When the researchers sequenced the patient's genome using a sample of skin cells and, as a comparison, the genome of her leukemia cells, the researchers uncovered a novel and unexpected mutation in TP53, a well-known tumor suppressor gene involved in DNA repair. In her case, a critical chunk of the gene had been deleted from the DNA in her skin cells, indicating she was born with the mutation, which likely increased her risk of developing cancer while young.
To determine whether the patient had inherited the genetic error from her mother, they obtained a blood sample and sequenced the gene but did not find the mutation. The patient's father had died but there was no history of cancer on his side of the family to suggest she may have inherited the mutation from him.
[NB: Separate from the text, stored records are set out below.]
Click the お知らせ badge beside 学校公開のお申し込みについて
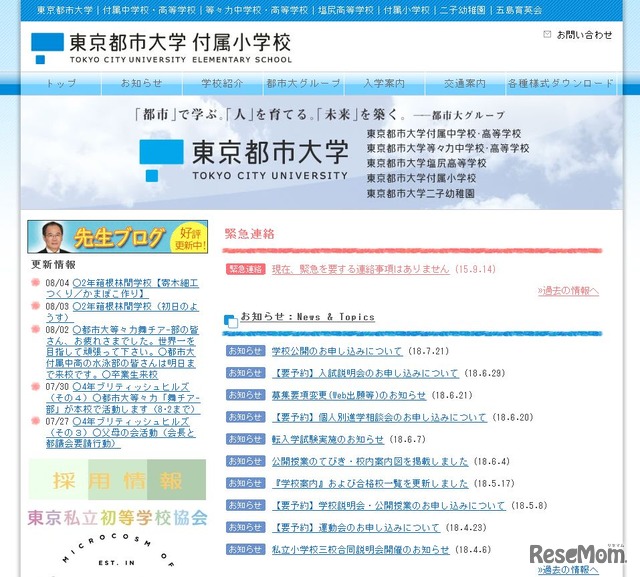This screenshot has width=640, height=577. pyautogui.click(x=245, y=351)
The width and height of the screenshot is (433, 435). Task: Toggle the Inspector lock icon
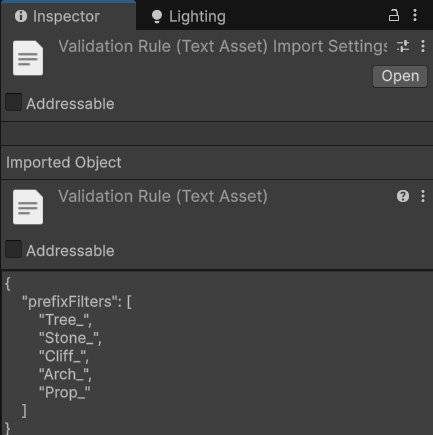(394, 15)
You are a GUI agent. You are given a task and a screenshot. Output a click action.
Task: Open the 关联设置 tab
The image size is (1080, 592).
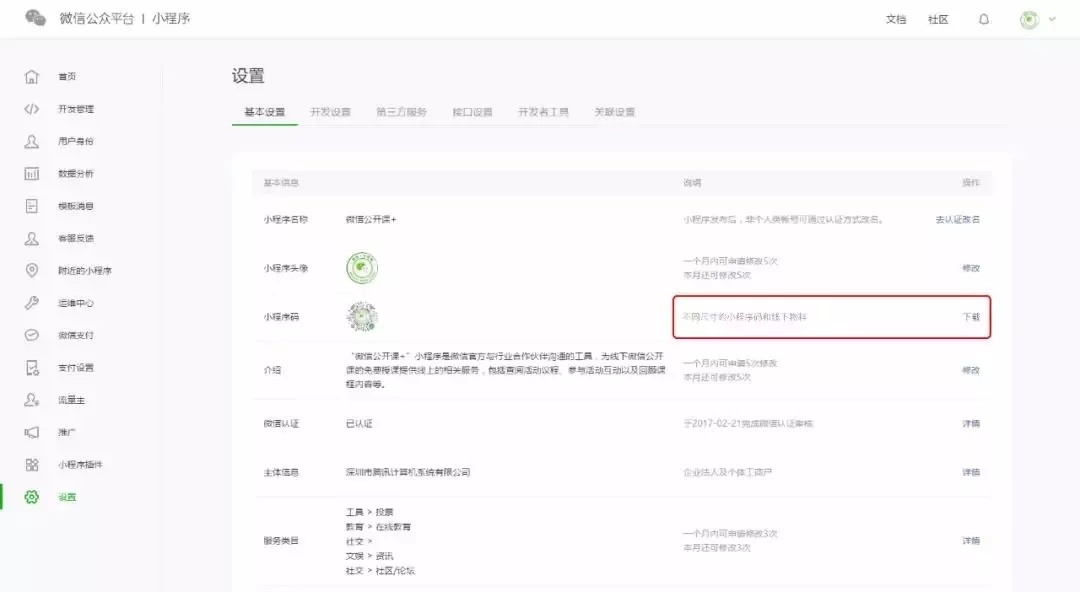click(x=615, y=112)
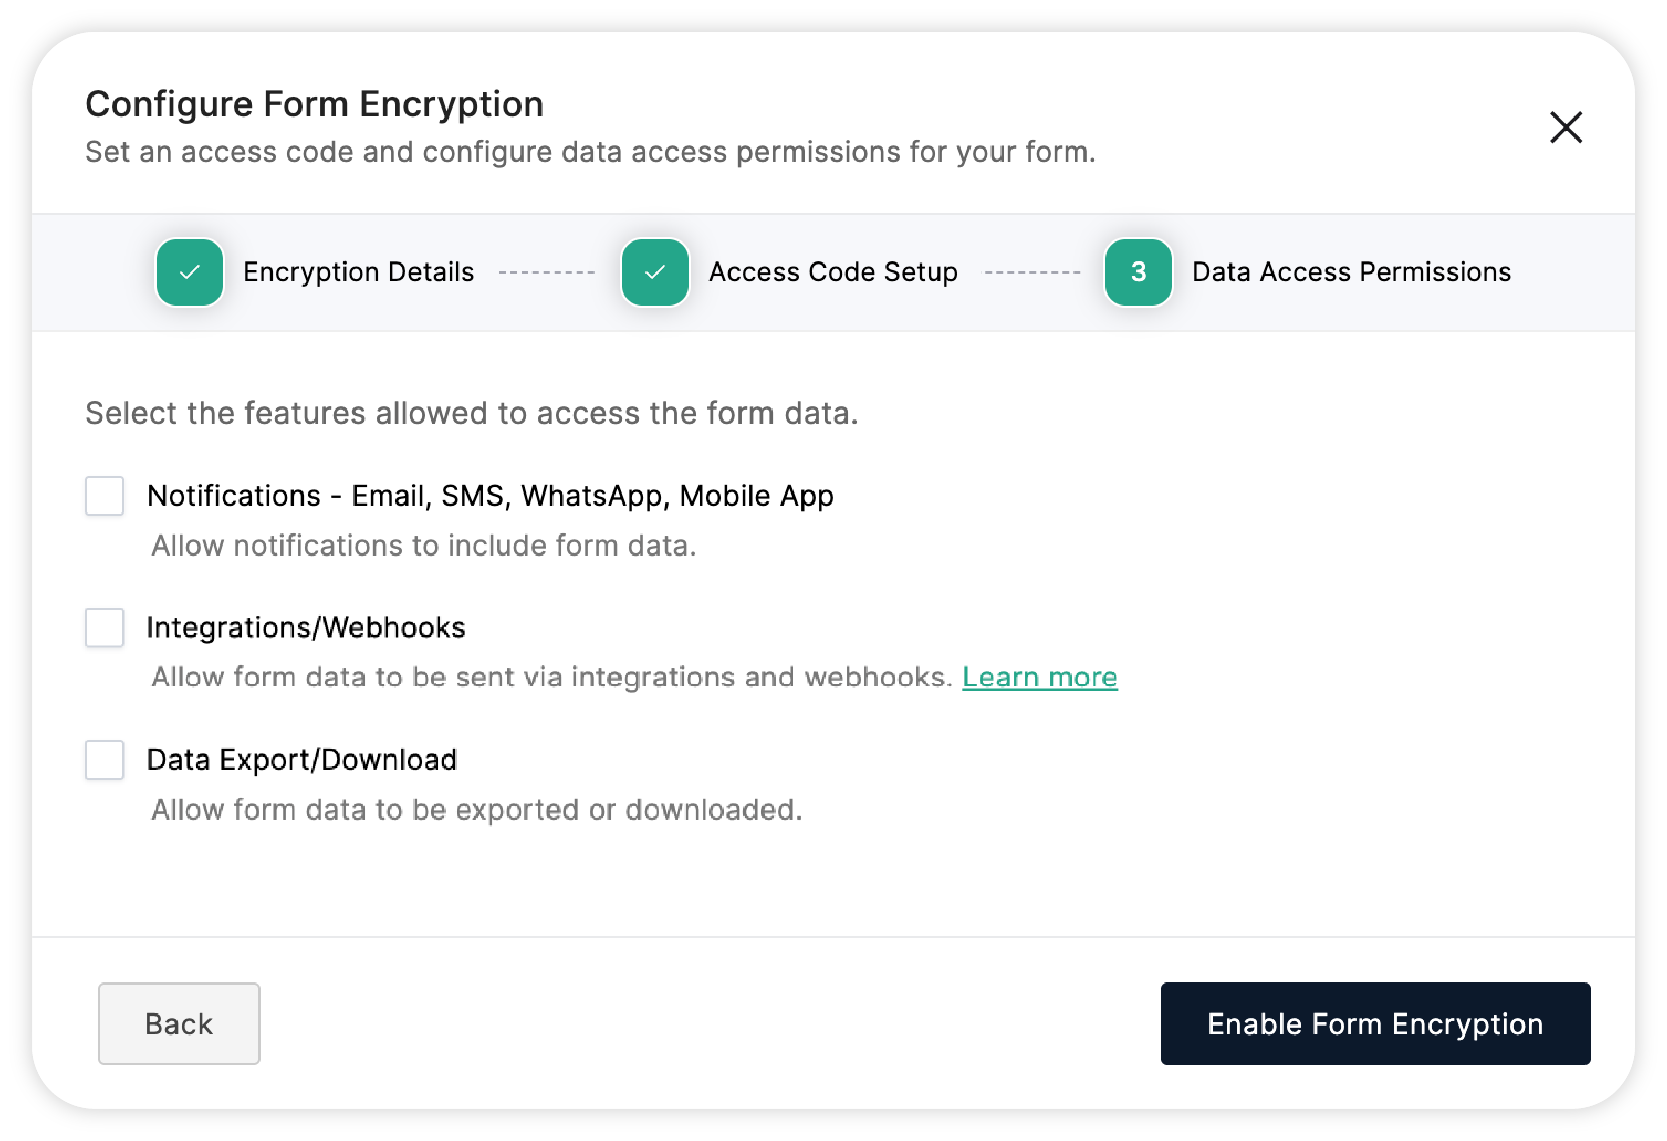1667x1141 pixels.
Task: Click the Notifications - Email, SMS, WhatsApp label
Action: click(490, 496)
Rather, the researchers suspect the TP53 mutation arose spontaneously in the patient's genome and developed very early in life, likely at conception.
Finding the TP53 mutation has important implications for the patient's three children because they have a 50 percent chance of inheriting the genetic error. Individuals who inherit TP53 mutations have a 90 percent lifetime risk of cancer and a 50 percent chance of developing cancer before age 40.
The researchers designed the study in such a way that any relevant genetic information could be relayed to the patient's family. If genetic testing indicates any of the children inherited the TP53 mutation, they would be recommended to get regular screening for early detection of cancer.
As the cost of whole-genome sequencing continues to fall, the researchers expect that it will become the standard method by which scientists search for rare, inherited cancer mutations.
Unlike sequencing techniques that focus only on genes, which make up just 1 percent of the genome, whole-genome sequencing captures the full range of genetic alterations in DNA, including both small and large insertions, deletions and other structural variations.
"Whole-genome sequencing is the most powerful diagnostic tool we've ever had to define all the mutations in the genome of a cancer patient," says co-author Timothy Ley, MD, the Lewis T. and Rosalind B. Apple Professor of Oncology at Washington University. "We no longer have to rely on techniques where we're guessing what could be wrong. Now, we can find all the genetic mutations that contributed to a patient's cancer. As we move forward, we think this will lead to more opportunities to improve the care of patients and their families."
Wilson, Ley and their colleagues at the Genome Institute have pioneered whole-genome sequencing of cancer patients' DNA to identify genetic mutations at the root of the disease. To date, they have sequenced the genomes of more 300 cancer patients and their tumors.
Welch JS, Westervelt P, Mardis ER, Ley TJ, Wilson RK. Use of Whole-Genome Sequencing to Diagnose a Cryptic Fusion Oncogene. Journal of the American Medical Association, April 20, 2011.
The research was supported by the Washington University Cancer Genome Initiative, the National Institutes of Health and the Barnes-Jewish Hospital Foundation. Dr. Welch is a fellow of the Leukemia Lymphoma Society.
Link DC, Ley TJ, Zambetti GP, Wilson RK, Mardis ER. Identification of a Novel TP53 Cancer Susceptibility Mutation Through Whole-Genome Sequencing of a Patient with Therapy-Related AML. Journal of the American Medical Association, April 20, 2011.
The research was supported by the Washington University Cancer Genome Initiative, the National Human Genome Research Institute, the National Institutes of Health, Barnes-Jewish Hospital Foundation, the Pediatric Scientist Development Program and the Eunice Kennedy Shriver National Institute of Child Health and Human Development.
Washington University School of Medicine's 2,100 employed and volunteer faculty physicians also are the medical staff of Barnes-Jewish and St. Louis Children's hospitals. The School of Medicine is one of the leading medical research, teaching and patient care institutions in the nation, currently ranked fourth in the nation by U.S. News & World Report. Through its affiliations with Barnes-Jewish and St. Louis Children's hospitals, the School of Medicine is linked to BJC HealthCare.